Apalagi, sejak usia sembilan tahun ia tinggal di Singapura, AS, dan Australia
untuk belajar. Baru sekitar dua tahun lalu dia kembali ke Indonesia.Untuk
berkomunikasi dia tak hanya terkendala budaya, tetapi juga bahasa.
Sambil
merintis jalan, Emily belajar bahasa Indonesia. Tak jarang, budaya lugas dan
cara mengatasi masalah yang tidak bertele-tele seperti yang kerap dia lakukan
selama tinggal di luar negeri terbentur budaya petani yang kerap bersikap
pasrah.
Ketika
ada persoalan menyangkut hama penyakit, misalnya, Emily langsung bertanya
mengapa bisa terjadi dan bagaimana solusinya.

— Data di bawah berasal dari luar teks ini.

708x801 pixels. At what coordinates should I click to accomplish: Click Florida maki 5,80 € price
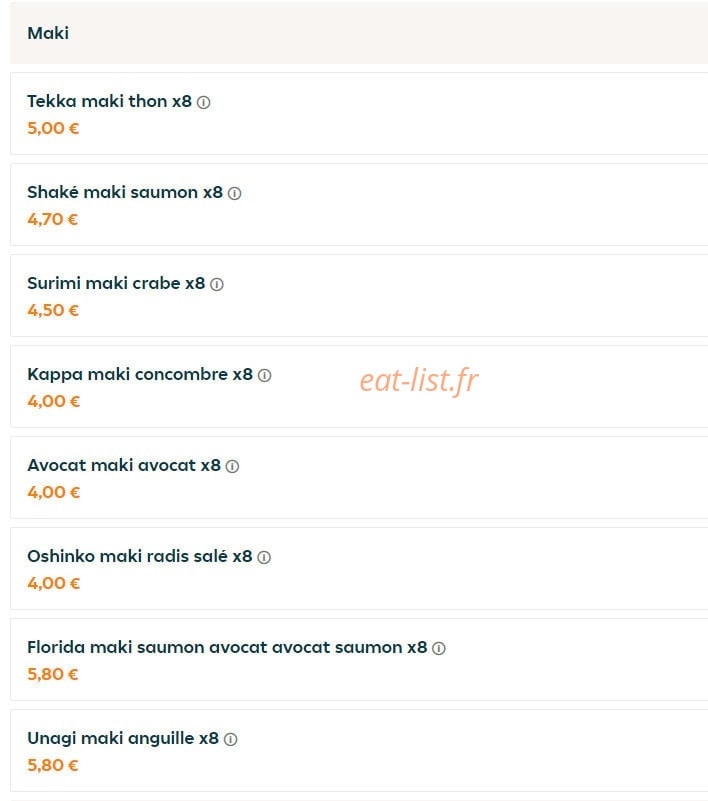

Pada awalnya petani takut-takut
menjawabnya karena mengira Emily marah. Lama-kelamaan mereka bisa memahami cara
kerja dia. Apalagi, ketika Emily kerap mengajak petani lesehan membicarakan
masalah bersama-sama.
”Aku
minta para petani memanggilku Emily saja, jangan panggil ibu karena kami
mitra,” ungkap Emily yang tak suka disebut pengusaha.
Dia
mengaku tidak akan meninggalkan pekerjaannya sebagai pengekspor beras organik.
Dia optimistis beras organik dari Indonesia bisa bersaing di pasaran
internasional. Buktinya, tambah Emily, dalam waktu dekat ini sudah ada
permintaan untuk mengekspor 19 ton beras organik ke Malaysia.
KESIMPULAN :
Seseorang jika ingin
sukses, maka dia harus mempunyai inisiatif untuk memunculkan usaha yang sesuai
dengan keadaan lingkungan sekitar dan diri sendiri. Dapat mengembangkan dan
menggunakan sesuatu yang ada di sekitar kita dengan semaksimal mungkin. Namun
yang tidak kalah penting adalah semangat pantang menyerah. Tidak bmudah putus
asa jika dalam berwirausaha menemui halangan.